- _Your objective_
Rewrite the items below, switching every "screenshot" to "capture" and changing nothing else, and leave the pictures out of your version.

(Data records)
************
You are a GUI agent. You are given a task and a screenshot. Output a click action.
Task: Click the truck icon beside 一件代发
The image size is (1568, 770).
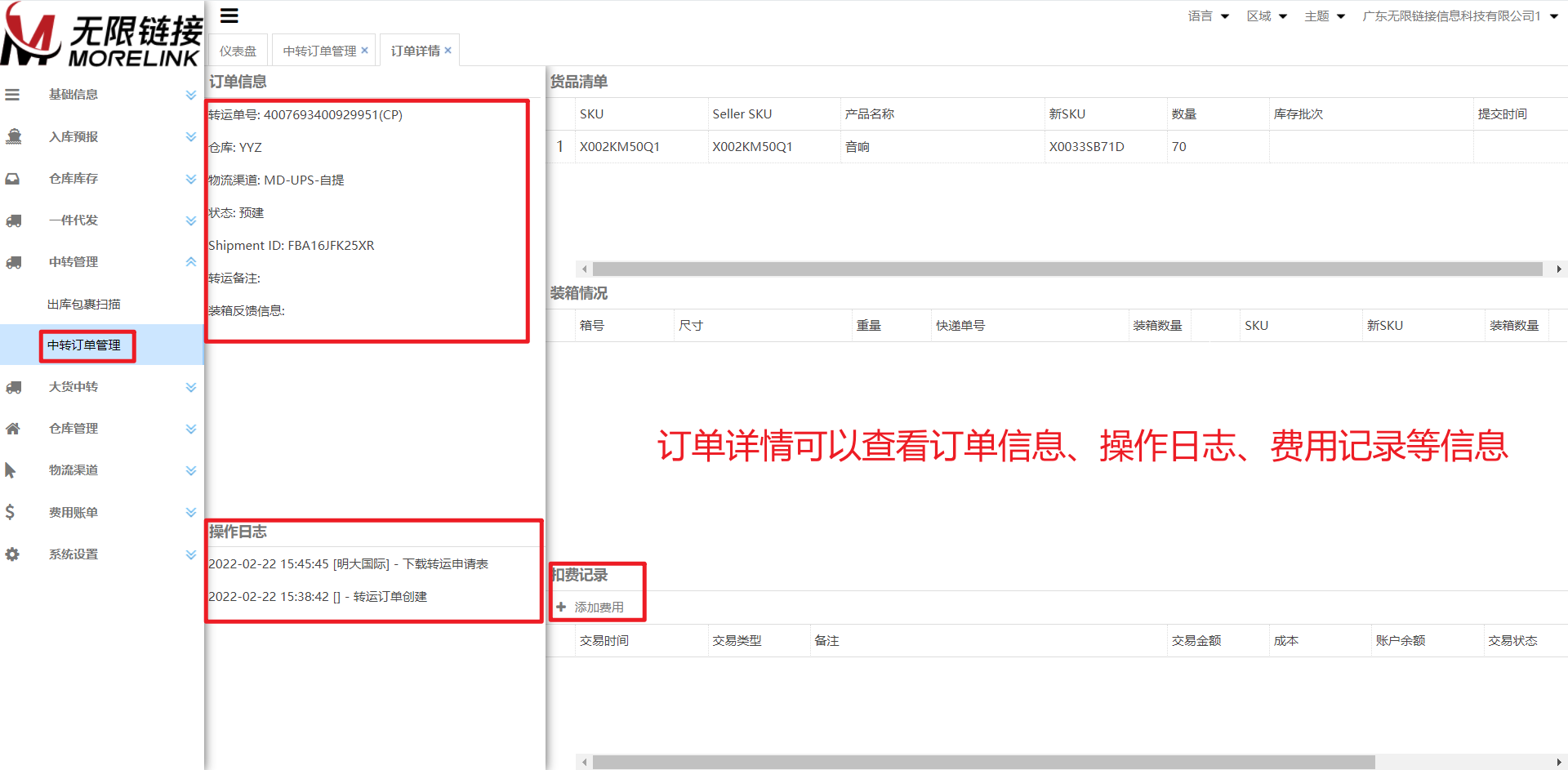click(14, 220)
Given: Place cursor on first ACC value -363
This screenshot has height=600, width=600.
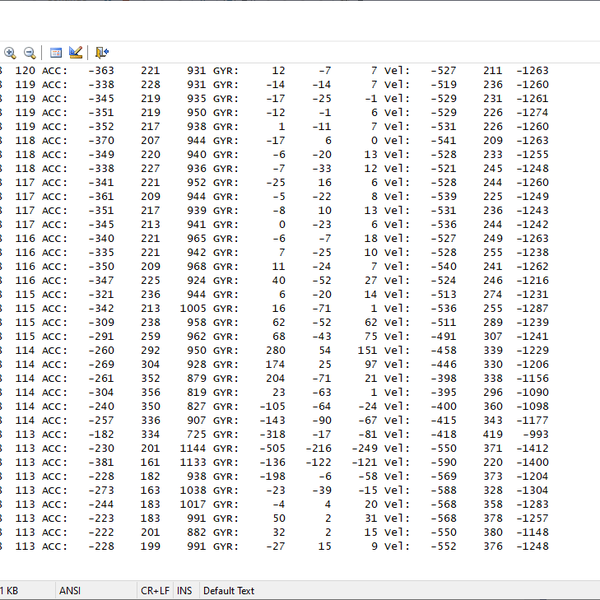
************
- _Exercise response_
You are a GUI agent. You are given a task and a capture. Output a click action.
Task: Click the truck icon beside 一件代发
The image size is (1568, 770).
click(14, 220)
Given: Place cursor on first ACC value -363
This capture has height=600, width=600.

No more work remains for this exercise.